The Konzerthaus Berlin, a concert hall situated on the Gendarmenmarkt square in the central Mitte district of Berlin, was the host venue for the 2002 edition of Eurovision Young Musicians.

Built as a theatre from 1818 to 1821 under the name of the Schauspielhaus Berlin, later also known as the Theater am Gendarmenmarkt and Komödie, its usage changed to a concert hall after the Second World War and its name changed to its present one in 1994. It is the home to the Konzerthausorchester Berlin symphony orchestra.

==Format==
Julia Fischer was the host of the 2002 contest.

== Participants and results ==
===Preliminary round===
Broadcasters from twenty countries took part in the preliminary round of the 2002 contest, of which seven qualified to the televised grand final. The following participants failed to qualify.

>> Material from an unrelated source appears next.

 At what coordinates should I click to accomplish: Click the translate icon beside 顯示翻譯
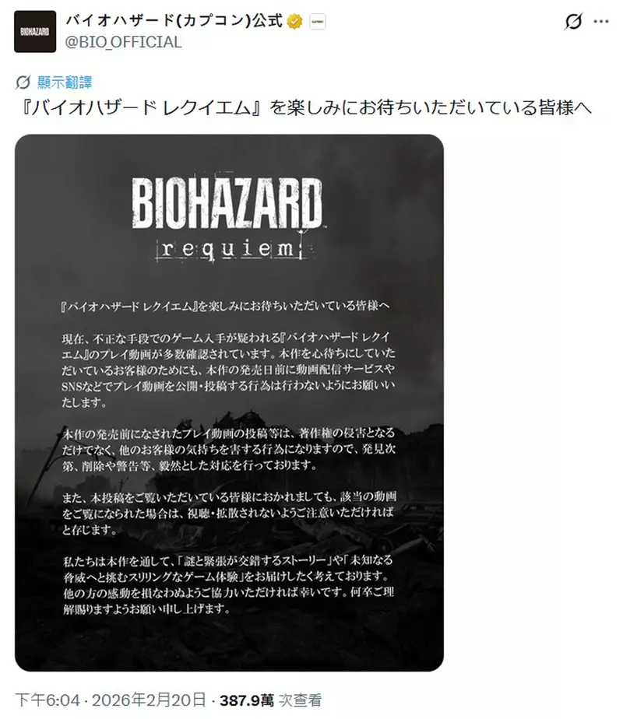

| Country | Broadcaster | Performer | Instrument |
|---|---|---|---|
| Croatia | HRT | Ivo Dropulić | Violin |
| Cyprus | CyBC | Andréasz Joannídisz | Cello |
| Denmark | DR | Philippe Benjamin Skow | Violin |
| Estonia | ETV | Mihkel Poll | Piano |
| Finland | Yle | Joonatan Rautiola | Saxophone |
| Italy | RAI | Anna Tifu | Violin |
| Latvia | LTV | Ruslans Viļenskis | Cello |
| Netherlands | NOS | Fleur Bouverie | Clarinet |
| Norway | NRK | Vilde Frang Bjærke | Violin |
| Romania | TVR | Cristian Andrei Fatou | Violin |
| Russia | RTR | Nikita Borisoglebsky | Violin |
| Sweden | SVT | Jacob Koranyi | Cello |
| Switzerland | SRG SSR | Beatrice Berrut [de; fr] | Piano |

=== Final ===
Awards were given to the top three participants. The third-place musician received €2,000, second-place €3,000, and the winner €5,000. The table below highlights these using gold, silver, and bronze. The placing results of the remaining participants is unknown and never made public by the European Broadcasting Union.

Participants and results
| R/O | Country | Broadcaster | Performer(s) | Instrument | Piece(s) | Composer(s) | Pl. |
|---|---|---|---|---|---|---|---|
| 1 | Austria | ORF | Dalibor Karvay | Violin | Carmen Fantasie | Franz Waxman | 1 |
| 2 | United Kingdom | BBC | Sarah Williamson | Clarinet | Clarinet Concerto | Aaron Copland | 2 |
| 3 | Greece | ERT | Theodore Milkov | Percussion | Marimbaphone Concerto | Ney Rosauro |  |
| 4 | Czech Republic | ČT | Jakub Tylman | Cello | Hungarian Rhapsody | David Popper |  |
| 5 | Germany | ZDF | Alina Pogostkin | Violin | Introduction and Rondo Capriccioso | Camille Saint-Saens |  |
| 6 | Slovenia | RTVSLO | Karmen Pecar | Cello | Cello Concerto | Dmitri Shostakovitch | 3 |
| 7 | Poland | TVP | Piotr Jasiurkowski | Violin | Gipsy Melodies | Pablo de Sarasate |  |

==Jury members==
The jury members consisted of the following:

- United States – Leonard Slatkin (head)
- Italy – Gian Carlo Menotti
- Russia – Anna Gourari
- Slovakia – Jack Martin Händler
- Switzerland – Aurèle Nicolet
- Germany – Hans Peter Pairott
- United States/Austria – Carole Dawn Reinhart

==Broadcasting==
The 20th anniversary competition was transmitted live over the Eurovision Network by 11 out of the 27 broadcasters in 23 countries. Belgium, Iceland and Malta broadcast the contest (the latter two for the first time), in addition to the competing countries. Known details on the broadcasts in each country, including the specific broadcasting stations and commentators are shown in the tables below.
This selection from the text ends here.